▶ [Parts of the exercise]:
1) Echo the computer program text between "To provide for interaction with a user, embodiments" and "or tactile input.", inclusive.
2) Answer these questions from the computer program text:
(a) Which two examples of special purpose logic circuitry does it give?
(b) What does it name as the essential elements of a computer?
(c) Which two kinds of monitor does it list as display devices?

___ Text section ___

A computer program (also known as a program, software, software application, script, or code) can be written in any form of programming language, including compiled or interpreted languages, or declarative or procedural languages, and it can be deployed in any form, including as a standalone program or as a module, component, subroutine, or other unit suitable for use in a computing environment. A computer program does not necessarily correspond to a file in a file system. A program can be stored in a portion of a file that holds other programs or data (e.g., one or more scripts stored in a markup language document), in a single file dedicated to the program in question, or in multiple coordinated files (e.g., files that store one or more modules, sub programs, or portions of code). A computer program can be deployed to be executed on one computer or on multiple computers that are located at one site or distributed across multiple sites and interconnected by a communication network.

The processes and logic flows described in this specification can be performed by one or more programmable processors executing one or more computer programs to perform functions by operating on input data and generating output. The processes and logic flows can also be performed by, and apparatus can also be implemented as, special purpose logic circuitry, e.g., an FPGA (field programmable gate array) or an ASIC (application specific integrated circuit).

Processors suitable for the execution of a computer program include, by way of example, both general and special purpose microprocessors, and any one or more processors of any kind of digital computer. Generally, a processor will receive instructions and data from a read only memory or a random access memory or both. The essential elements of a computer are a processor for performing instructions and one or more memory devices for storing instructions and data. Generally, a computer will also include, or be operatively coupled to receive data from or transfer data to, or both, one or more mass storage devices for storing data, e.g., magnetic, magneto optical disks, or optical disks. However, a computer need not have such devices. Moreover, a computer can be embedded in another device, e.g., a mobile telephone, a personal digital assistant (PDA), a mobile audio or video player, a game console, a Global Positioning System (GPS) receiver, to name just a few.

Computer readable media suitable for storing computer program instructions and data include all forms of non volatile memory, media and memory devices, including by way of example semiconductor memory devices, e.g., EPROM, EEPROM, and flash memory devices; magnetic disks, e.g., internal hard disks or removable disks; magneto optical disks; and CD ROM and DVD-ROM disks. The processor and the memory can be supplemented by, or incorporated in, special purpose logic circuitry.

To provide for interaction with a user, embodiments of the subject matter described in this specification can be implemented on a computer having a display device, e.g., a CRT (cathode ray tube) or LCD (liquid crystal display) monitor, for displaying information to the user and a keyboard and a pointing device, e.g., a mouse or a trackball, by which the user can provide input to the computer. Other kinds of devices can be used to provide for interaction with a user as well; for example, input from the user can be received in any form, including acoustic, speech, or tactile input.

___ Raw records ___

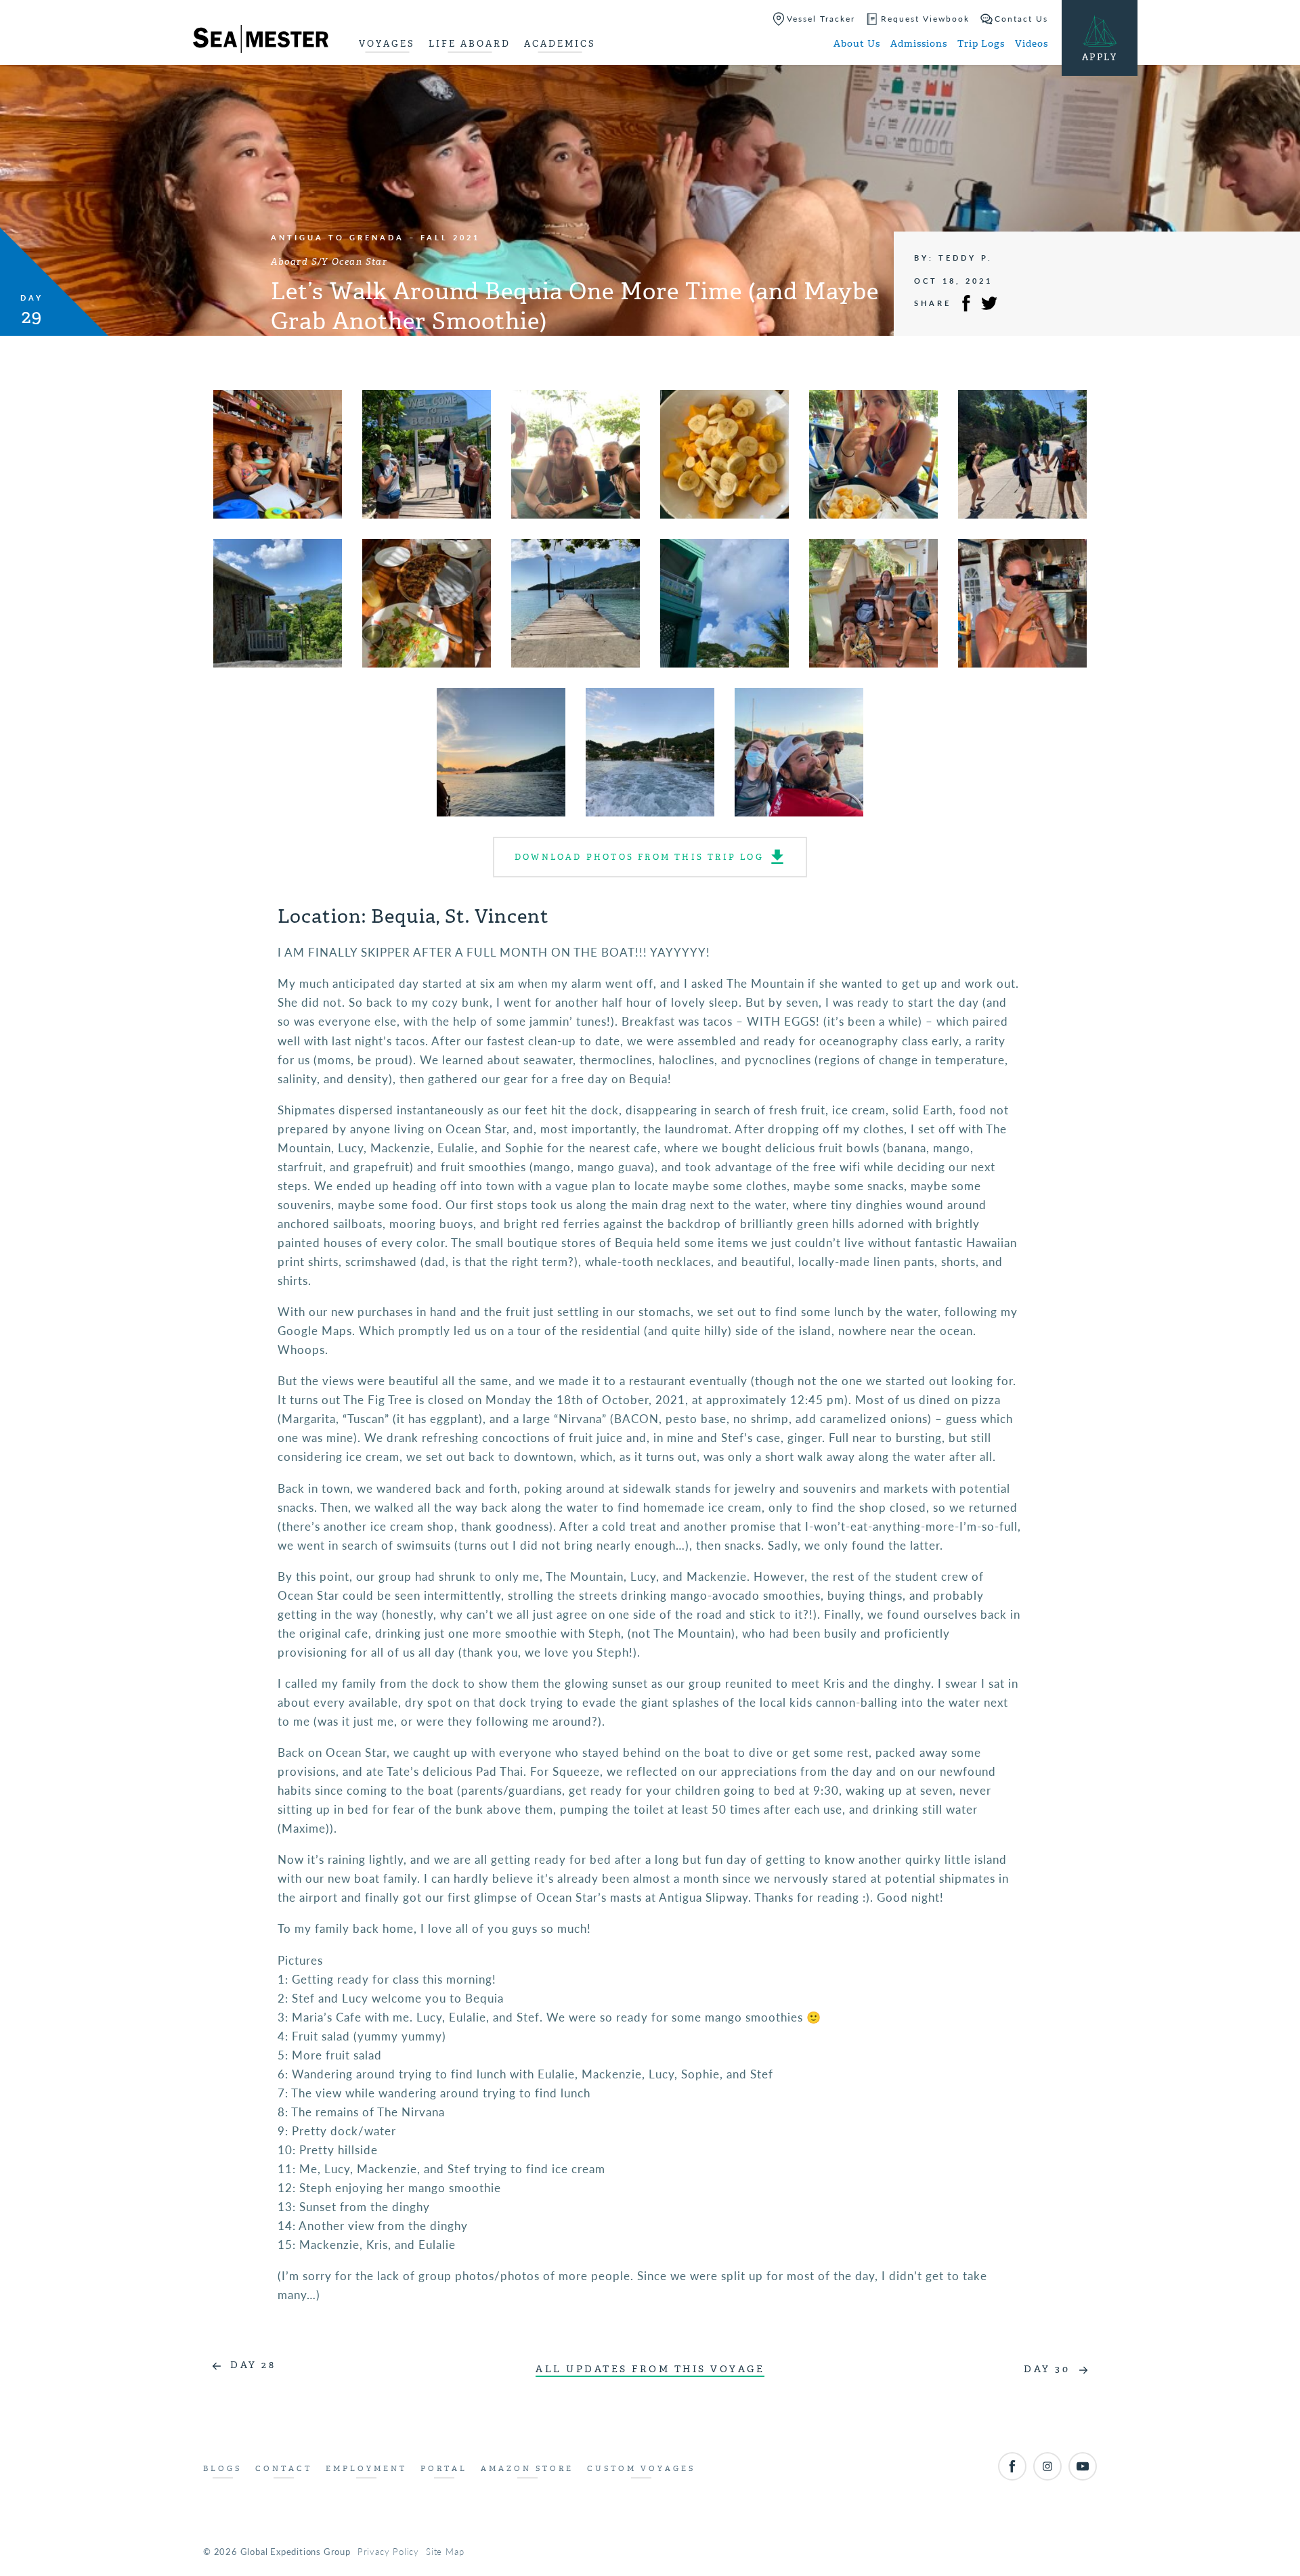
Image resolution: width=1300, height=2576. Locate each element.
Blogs (222, 2469)
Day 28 (253, 2365)
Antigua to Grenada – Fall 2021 (375, 237)
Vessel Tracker (821, 18)
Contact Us (1021, 18)
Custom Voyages (641, 2469)
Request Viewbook (925, 18)
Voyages (387, 43)
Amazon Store (527, 2469)
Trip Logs (981, 43)
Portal (443, 2469)
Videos (1031, 43)
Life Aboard (470, 43)
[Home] (260, 41)
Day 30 (1047, 2369)
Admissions (918, 43)
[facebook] (1012, 2466)
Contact (283, 2469)
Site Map (445, 2551)
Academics (560, 43)
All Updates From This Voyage (650, 2369)
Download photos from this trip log (639, 857)
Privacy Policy (388, 2551)
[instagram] (1047, 2466)
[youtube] (1082, 2466)
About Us (856, 43)
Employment (366, 2469)
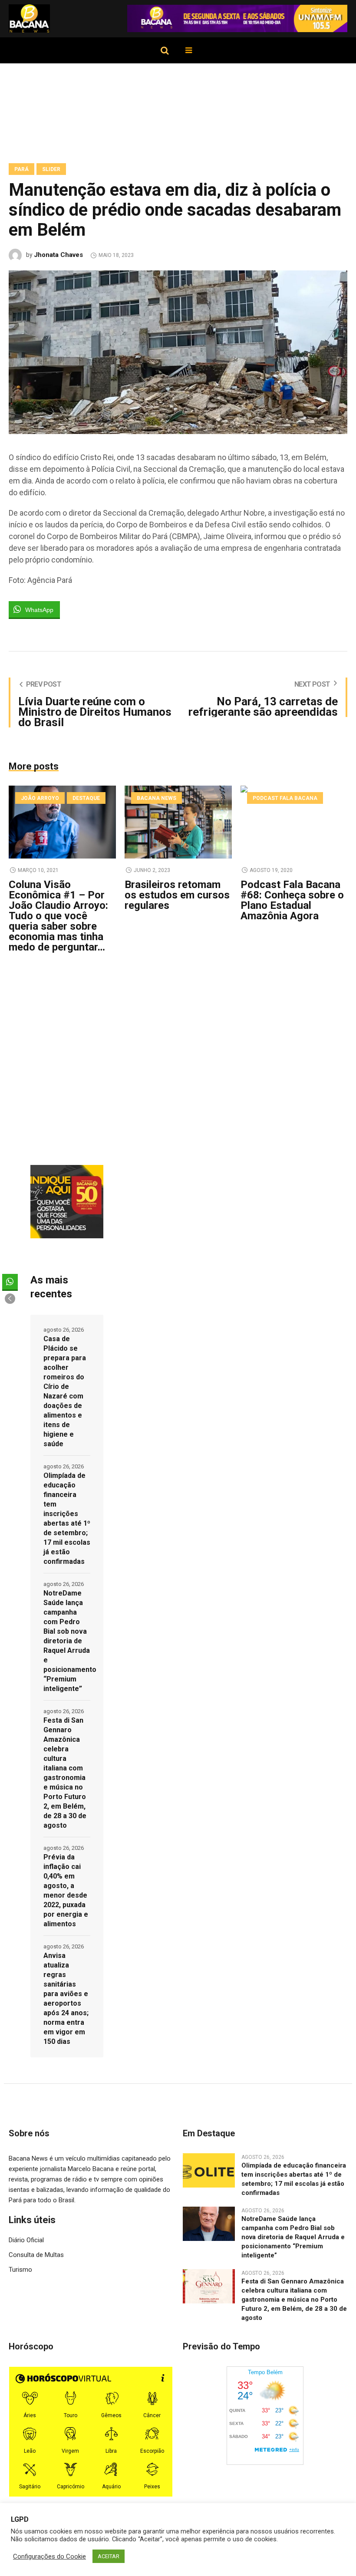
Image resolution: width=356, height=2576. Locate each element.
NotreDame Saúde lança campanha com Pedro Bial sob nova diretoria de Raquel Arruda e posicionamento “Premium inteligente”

___

▶ [The results]:
1)
To provide for interaction with a user, embodiments of the subject matter described in this specification can be implemented on a computer having a display device, e.g., a CRT (cathode ray tube) or LCD (liquid crystal display) monitor, for displaying information to the user and a keyboard and a pointing device, e.g., a mouse or a trackball, by which the user can provide input to the computer. Other kinds of devices can be used to provide for interaction with a user as well; for example, input from the user can be received in any form, including acoustic, speech, or tactile input.

2)
(a) An FPGA (field programmable gate array) and an ASIC (application specific integrated circuit).
(b) A processor for performing instructions and one or more memory devices for storing instructions and data.
(c) A CRT (cathode ray tube) monitor and an LCD (liquid crystal display) monitor.